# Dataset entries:
++++
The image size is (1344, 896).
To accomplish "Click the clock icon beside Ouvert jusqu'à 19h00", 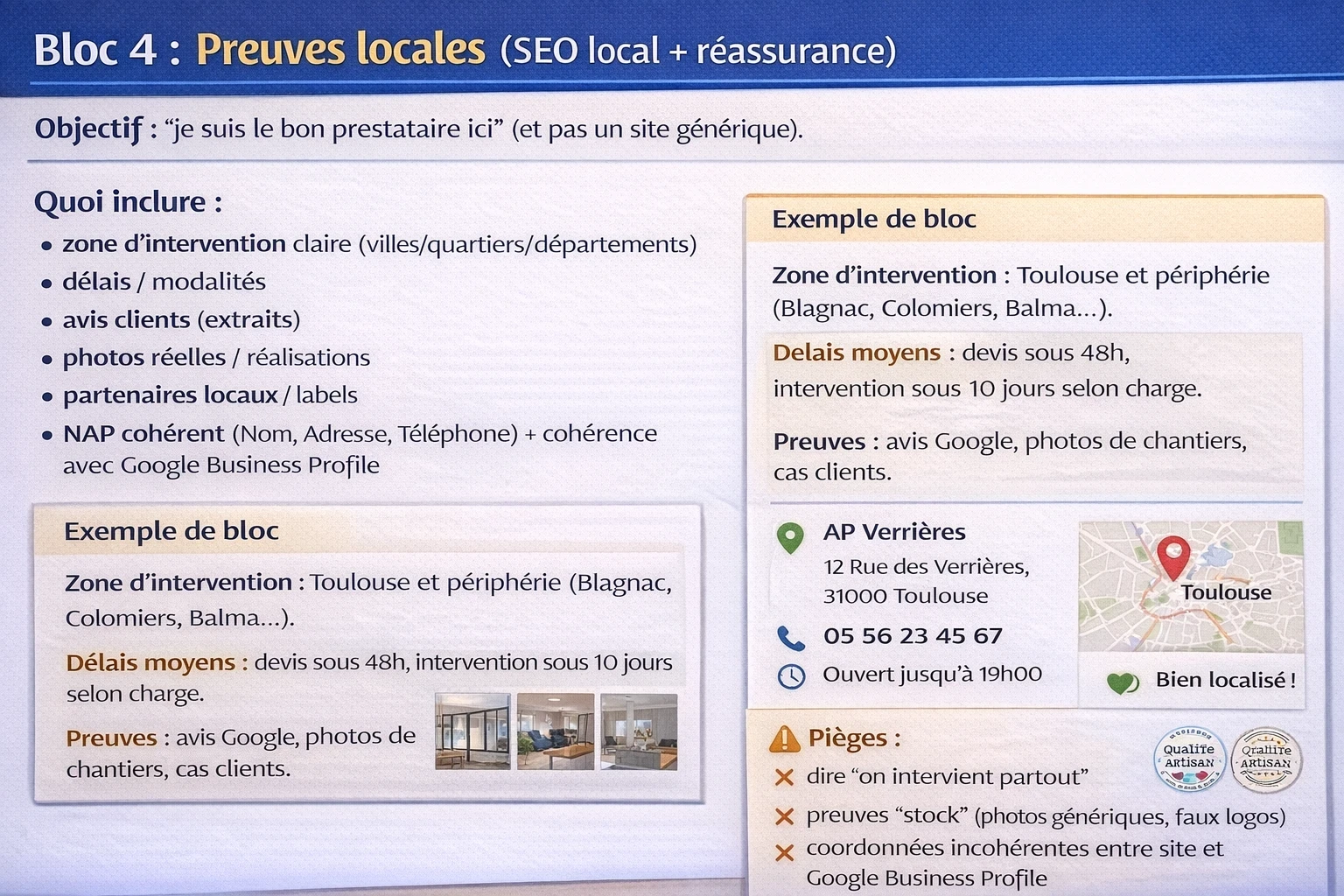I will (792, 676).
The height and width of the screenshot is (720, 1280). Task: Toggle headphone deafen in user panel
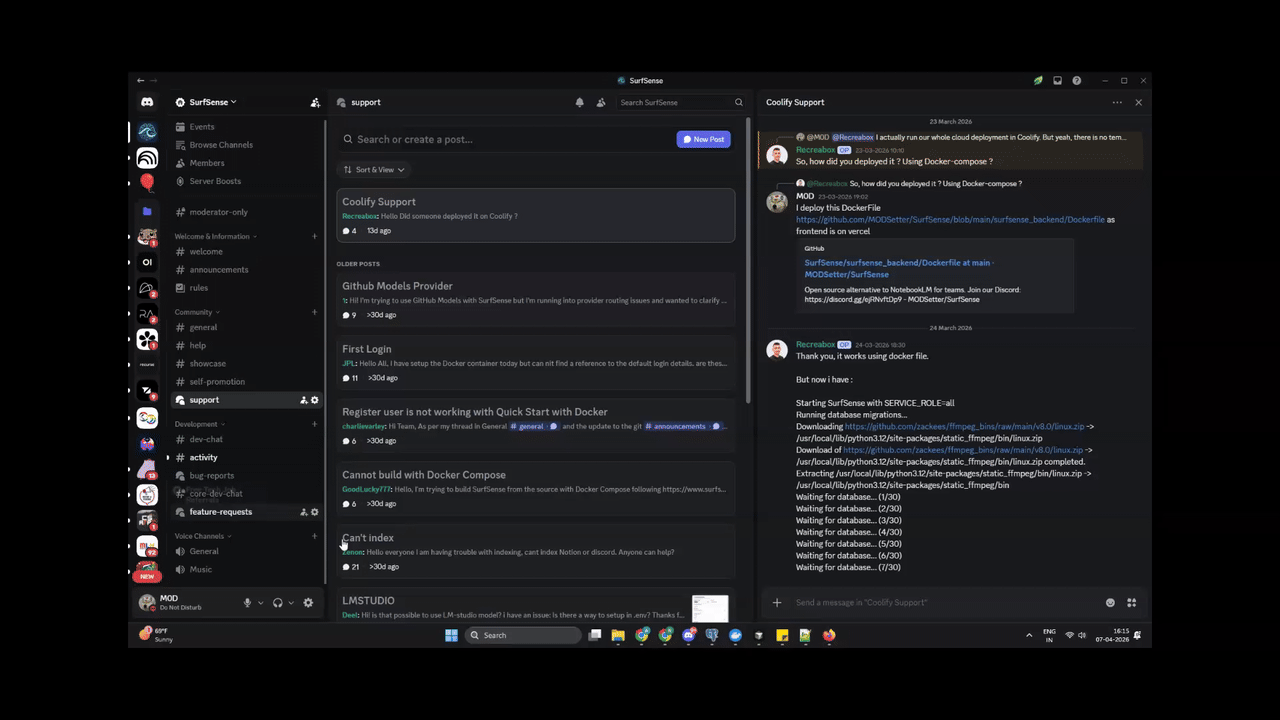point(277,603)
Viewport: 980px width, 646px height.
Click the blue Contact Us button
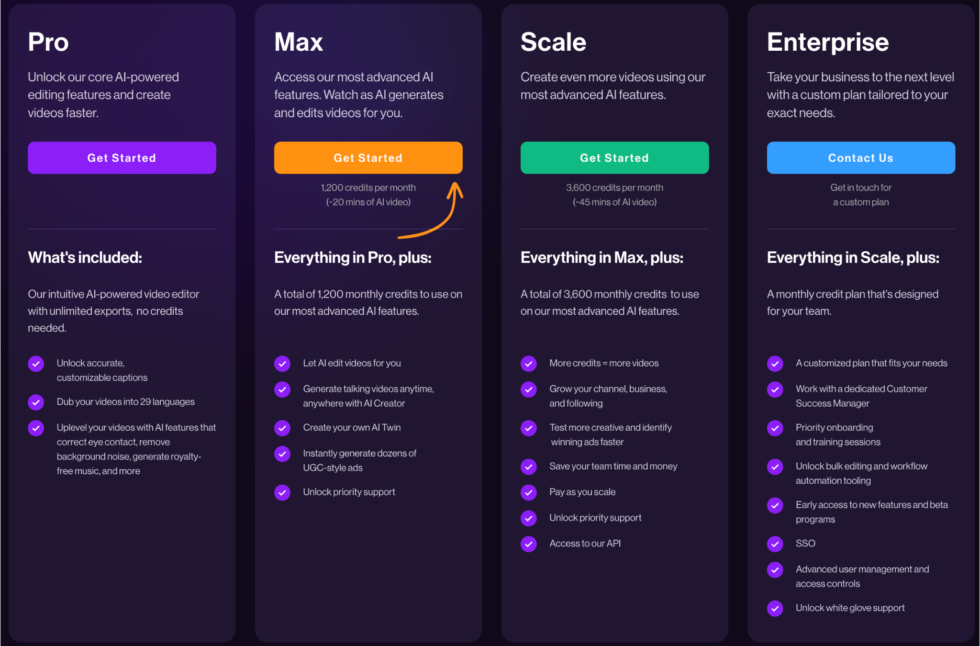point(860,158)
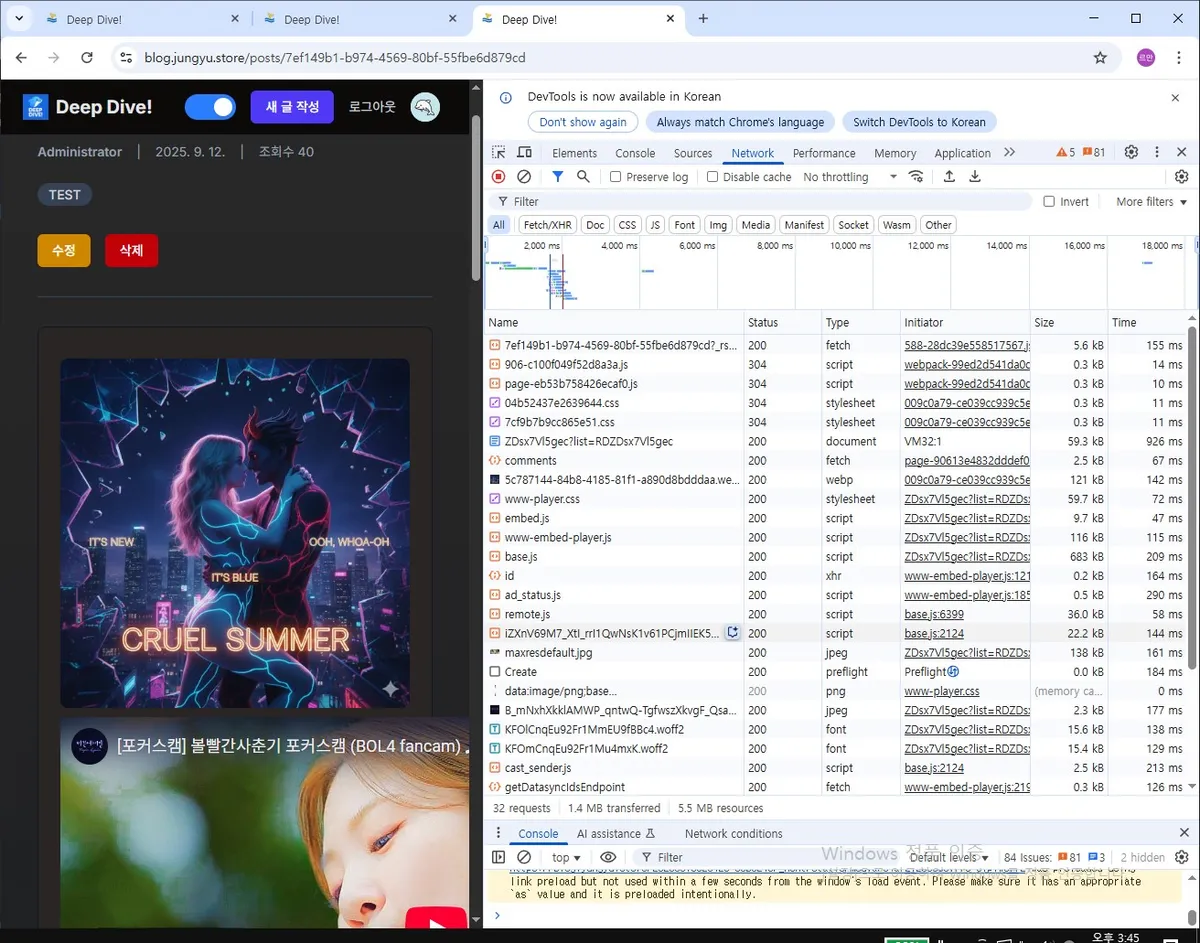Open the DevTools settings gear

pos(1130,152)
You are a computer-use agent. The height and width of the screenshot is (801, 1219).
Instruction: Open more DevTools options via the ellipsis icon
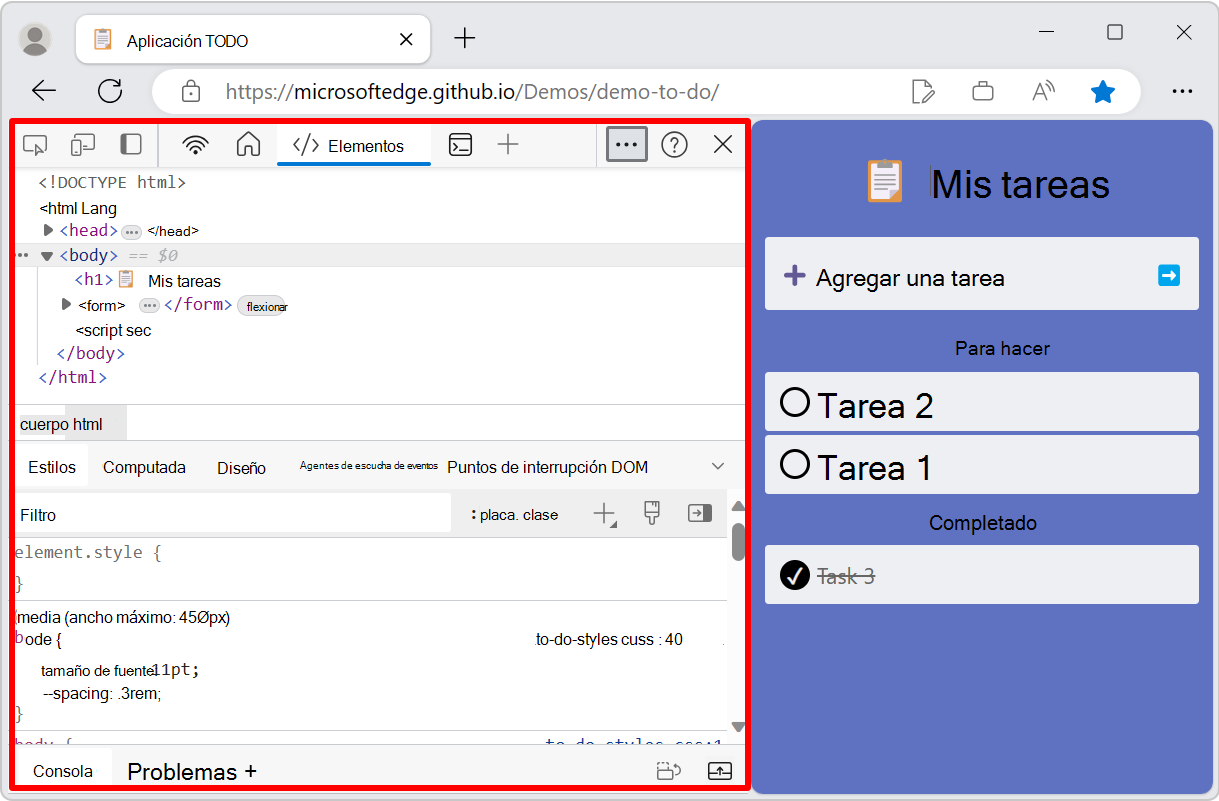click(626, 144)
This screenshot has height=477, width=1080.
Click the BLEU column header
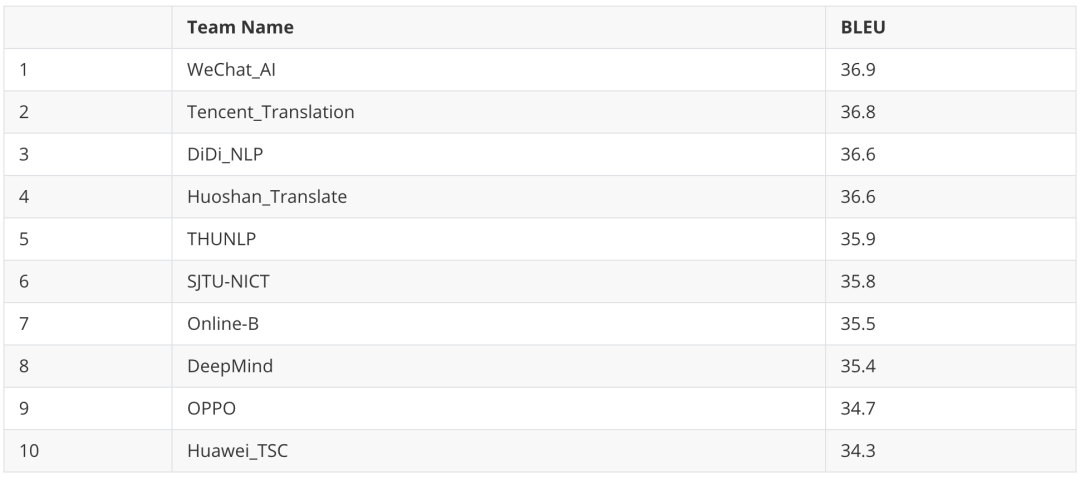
++++
# Task to complete:
Take the line containing "This screenshot has height=477, width=1080." as the first and the last line of the records as the end. Print every line in that span exactly, leaving out pictures.

# Expected output:
This screenshot has height=477, width=1080.
Click the BLEU column header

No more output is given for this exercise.